» Task item: Exclude every picture. Output verbatim the lines from the one containing "The width and" to the end of the data.

[Records from a data collection]
----------

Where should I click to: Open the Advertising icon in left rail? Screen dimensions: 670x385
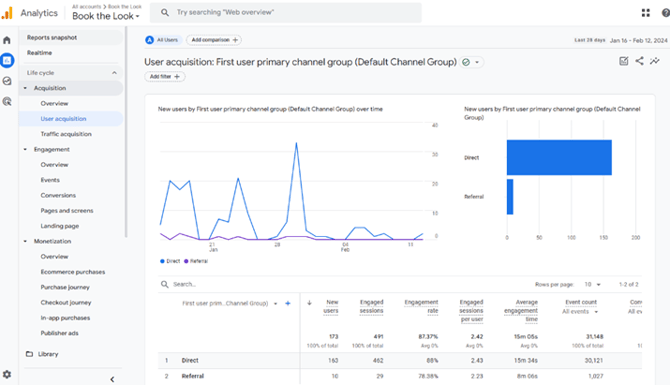pyautogui.click(x=7, y=101)
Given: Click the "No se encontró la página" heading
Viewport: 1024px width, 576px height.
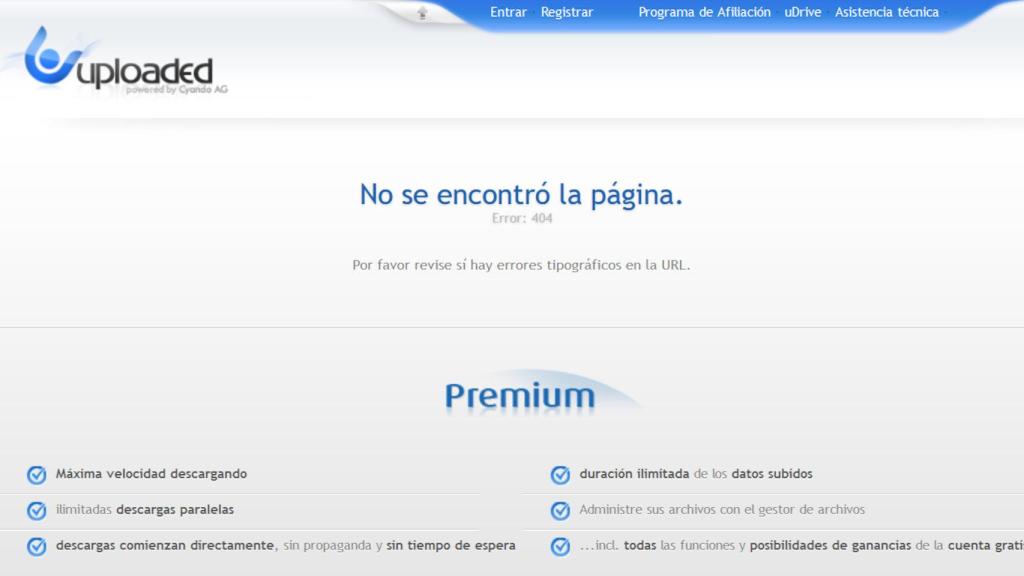Looking at the screenshot, I should [523, 193].
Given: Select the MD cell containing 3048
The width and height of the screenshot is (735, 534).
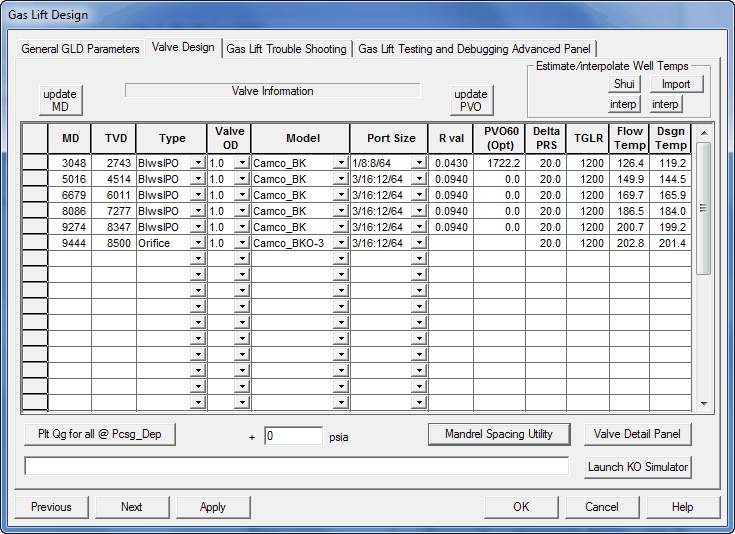Looking at the screenshot, I should 70,162.
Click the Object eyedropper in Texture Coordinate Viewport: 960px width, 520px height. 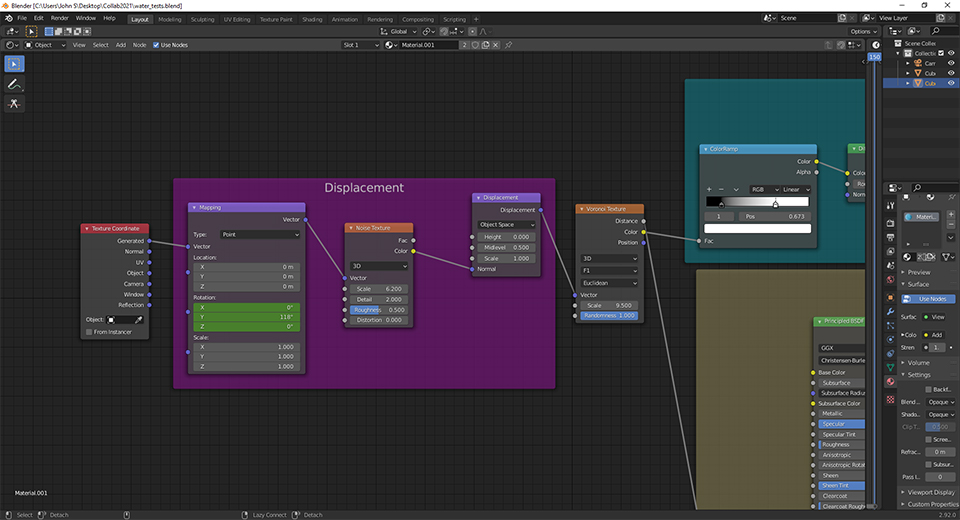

----------

» Exercise solution:
The width and height of the screenshot is (735, 534).
Looking at the screenshot, I should 70,162.
Click the Object eyedropper in Texture Coordinate Viewport: 960px width, 520px height. 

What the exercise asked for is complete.